Material shown |
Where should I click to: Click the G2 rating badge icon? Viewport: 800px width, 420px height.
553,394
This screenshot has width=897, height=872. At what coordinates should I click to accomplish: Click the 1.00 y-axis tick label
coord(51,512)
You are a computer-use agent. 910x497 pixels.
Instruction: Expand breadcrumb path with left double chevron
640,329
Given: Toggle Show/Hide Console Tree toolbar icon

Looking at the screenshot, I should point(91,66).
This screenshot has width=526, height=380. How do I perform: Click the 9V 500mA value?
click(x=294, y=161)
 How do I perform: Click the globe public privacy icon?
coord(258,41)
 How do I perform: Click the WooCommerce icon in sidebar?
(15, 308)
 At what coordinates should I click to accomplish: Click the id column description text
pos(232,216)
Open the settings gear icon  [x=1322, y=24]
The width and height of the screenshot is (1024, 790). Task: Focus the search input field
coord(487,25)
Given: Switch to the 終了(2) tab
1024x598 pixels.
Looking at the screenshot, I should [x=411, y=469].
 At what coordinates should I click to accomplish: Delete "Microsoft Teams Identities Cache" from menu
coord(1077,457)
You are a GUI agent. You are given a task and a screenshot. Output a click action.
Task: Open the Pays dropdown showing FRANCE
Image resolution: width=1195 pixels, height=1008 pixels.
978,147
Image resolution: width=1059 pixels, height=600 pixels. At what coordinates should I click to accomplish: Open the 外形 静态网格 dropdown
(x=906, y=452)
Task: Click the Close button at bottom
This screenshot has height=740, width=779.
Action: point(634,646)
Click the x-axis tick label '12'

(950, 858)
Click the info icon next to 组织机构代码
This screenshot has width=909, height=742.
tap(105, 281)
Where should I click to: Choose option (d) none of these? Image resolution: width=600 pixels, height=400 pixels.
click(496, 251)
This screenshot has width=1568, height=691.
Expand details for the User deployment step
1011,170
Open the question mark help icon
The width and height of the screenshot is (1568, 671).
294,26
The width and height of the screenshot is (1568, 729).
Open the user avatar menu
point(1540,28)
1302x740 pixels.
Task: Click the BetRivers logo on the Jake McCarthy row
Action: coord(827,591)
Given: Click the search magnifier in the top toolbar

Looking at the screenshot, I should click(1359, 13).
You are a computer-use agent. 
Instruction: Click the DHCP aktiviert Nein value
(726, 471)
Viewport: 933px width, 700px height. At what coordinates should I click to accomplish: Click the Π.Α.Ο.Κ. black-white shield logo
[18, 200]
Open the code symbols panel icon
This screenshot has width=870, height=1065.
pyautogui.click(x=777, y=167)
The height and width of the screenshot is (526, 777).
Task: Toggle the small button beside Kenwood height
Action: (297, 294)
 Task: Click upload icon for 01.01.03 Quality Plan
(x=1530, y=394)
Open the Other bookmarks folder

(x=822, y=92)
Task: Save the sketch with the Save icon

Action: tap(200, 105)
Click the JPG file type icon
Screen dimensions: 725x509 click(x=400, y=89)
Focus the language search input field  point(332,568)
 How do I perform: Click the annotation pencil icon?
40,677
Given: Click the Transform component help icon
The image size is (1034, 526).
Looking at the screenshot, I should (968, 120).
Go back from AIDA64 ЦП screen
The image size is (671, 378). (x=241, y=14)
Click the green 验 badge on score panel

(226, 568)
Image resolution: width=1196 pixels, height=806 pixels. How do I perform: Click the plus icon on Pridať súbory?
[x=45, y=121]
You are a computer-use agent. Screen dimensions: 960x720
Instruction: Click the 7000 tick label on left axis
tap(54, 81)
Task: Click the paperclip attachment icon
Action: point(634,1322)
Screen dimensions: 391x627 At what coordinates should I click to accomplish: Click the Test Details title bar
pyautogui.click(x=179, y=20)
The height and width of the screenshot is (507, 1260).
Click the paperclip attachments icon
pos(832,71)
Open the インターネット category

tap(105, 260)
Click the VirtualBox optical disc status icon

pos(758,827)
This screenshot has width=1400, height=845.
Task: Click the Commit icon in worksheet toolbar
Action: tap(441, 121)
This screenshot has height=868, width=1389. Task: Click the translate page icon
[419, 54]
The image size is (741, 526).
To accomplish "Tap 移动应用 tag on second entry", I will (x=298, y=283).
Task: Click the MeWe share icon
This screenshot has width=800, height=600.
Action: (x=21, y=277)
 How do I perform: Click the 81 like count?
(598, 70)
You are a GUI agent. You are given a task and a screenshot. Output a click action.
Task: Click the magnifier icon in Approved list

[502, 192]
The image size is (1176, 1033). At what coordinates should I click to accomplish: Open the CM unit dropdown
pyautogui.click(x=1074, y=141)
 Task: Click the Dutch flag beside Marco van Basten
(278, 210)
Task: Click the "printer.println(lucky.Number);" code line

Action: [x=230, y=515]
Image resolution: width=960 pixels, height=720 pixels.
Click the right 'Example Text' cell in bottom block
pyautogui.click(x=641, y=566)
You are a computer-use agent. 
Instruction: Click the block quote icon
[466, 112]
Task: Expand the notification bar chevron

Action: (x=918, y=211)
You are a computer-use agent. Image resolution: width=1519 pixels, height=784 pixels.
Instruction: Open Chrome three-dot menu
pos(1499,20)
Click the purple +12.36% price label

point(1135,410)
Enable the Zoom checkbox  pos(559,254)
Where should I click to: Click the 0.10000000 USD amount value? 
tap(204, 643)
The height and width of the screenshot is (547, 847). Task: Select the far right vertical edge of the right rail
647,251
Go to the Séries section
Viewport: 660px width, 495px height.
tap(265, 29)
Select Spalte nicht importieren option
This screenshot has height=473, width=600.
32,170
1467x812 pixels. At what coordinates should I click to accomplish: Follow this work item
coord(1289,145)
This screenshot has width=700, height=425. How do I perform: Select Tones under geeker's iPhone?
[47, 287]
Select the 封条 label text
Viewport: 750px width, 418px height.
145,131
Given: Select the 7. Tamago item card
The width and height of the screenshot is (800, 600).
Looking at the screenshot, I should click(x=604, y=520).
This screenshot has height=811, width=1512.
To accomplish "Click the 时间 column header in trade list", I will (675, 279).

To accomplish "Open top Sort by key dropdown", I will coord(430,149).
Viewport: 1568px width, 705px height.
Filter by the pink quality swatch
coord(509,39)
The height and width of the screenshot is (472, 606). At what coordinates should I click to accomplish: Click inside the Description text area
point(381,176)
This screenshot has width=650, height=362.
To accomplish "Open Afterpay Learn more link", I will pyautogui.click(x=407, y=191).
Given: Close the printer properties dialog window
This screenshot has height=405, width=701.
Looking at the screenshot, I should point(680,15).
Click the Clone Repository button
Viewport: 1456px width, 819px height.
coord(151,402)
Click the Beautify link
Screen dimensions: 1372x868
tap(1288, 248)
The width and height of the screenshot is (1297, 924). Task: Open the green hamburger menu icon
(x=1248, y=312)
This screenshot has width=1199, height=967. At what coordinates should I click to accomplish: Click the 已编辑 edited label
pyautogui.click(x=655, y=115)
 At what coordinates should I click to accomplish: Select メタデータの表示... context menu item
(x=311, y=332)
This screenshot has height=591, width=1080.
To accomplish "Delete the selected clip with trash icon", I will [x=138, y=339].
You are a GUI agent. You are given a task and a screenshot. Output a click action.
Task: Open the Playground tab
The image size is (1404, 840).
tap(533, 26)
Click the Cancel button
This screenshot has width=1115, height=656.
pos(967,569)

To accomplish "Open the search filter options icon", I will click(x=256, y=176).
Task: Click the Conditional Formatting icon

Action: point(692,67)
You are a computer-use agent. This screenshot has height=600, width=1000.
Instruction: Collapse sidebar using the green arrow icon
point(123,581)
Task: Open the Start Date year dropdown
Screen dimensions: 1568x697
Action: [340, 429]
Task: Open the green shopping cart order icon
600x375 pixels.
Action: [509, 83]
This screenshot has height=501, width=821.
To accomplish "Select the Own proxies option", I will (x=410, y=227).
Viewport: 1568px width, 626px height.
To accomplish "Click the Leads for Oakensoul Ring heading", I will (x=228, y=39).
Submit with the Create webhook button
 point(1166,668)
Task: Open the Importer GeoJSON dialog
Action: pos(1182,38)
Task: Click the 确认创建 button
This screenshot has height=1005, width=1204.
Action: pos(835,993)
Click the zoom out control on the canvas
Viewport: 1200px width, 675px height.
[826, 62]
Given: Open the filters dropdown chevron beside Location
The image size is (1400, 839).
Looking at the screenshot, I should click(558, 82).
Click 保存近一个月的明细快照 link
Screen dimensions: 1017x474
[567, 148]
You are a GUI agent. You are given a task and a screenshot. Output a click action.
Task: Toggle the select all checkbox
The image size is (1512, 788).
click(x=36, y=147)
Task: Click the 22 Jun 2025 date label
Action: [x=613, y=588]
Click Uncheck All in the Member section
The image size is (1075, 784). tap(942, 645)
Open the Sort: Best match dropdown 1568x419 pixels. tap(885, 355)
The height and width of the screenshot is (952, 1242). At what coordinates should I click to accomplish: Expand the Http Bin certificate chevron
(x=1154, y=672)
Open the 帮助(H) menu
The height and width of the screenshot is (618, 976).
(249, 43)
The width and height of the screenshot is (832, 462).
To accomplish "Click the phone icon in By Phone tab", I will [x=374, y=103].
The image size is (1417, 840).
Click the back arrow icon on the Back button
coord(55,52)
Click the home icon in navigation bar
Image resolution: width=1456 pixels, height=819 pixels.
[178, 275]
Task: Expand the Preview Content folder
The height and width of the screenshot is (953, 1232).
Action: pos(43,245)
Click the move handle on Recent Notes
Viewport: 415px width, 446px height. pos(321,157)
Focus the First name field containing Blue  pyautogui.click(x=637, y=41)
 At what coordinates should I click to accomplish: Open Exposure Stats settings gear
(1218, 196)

To be done | Which lines in the items above contain the string "computer"? Pick out each one, matching case exactly.

Task solution |
You are a computer-use agent. 910x497 pixels.
You are a computer-use agent. 
You are a computer-use agent. Screen dimensions: 960x720
You are a computer-use agent. 
You are a computer-use agent. Image resolution: width=1519 pixels, height=784 pixels.
You are a computer-use agent. This screenshot has height=600, width=1000.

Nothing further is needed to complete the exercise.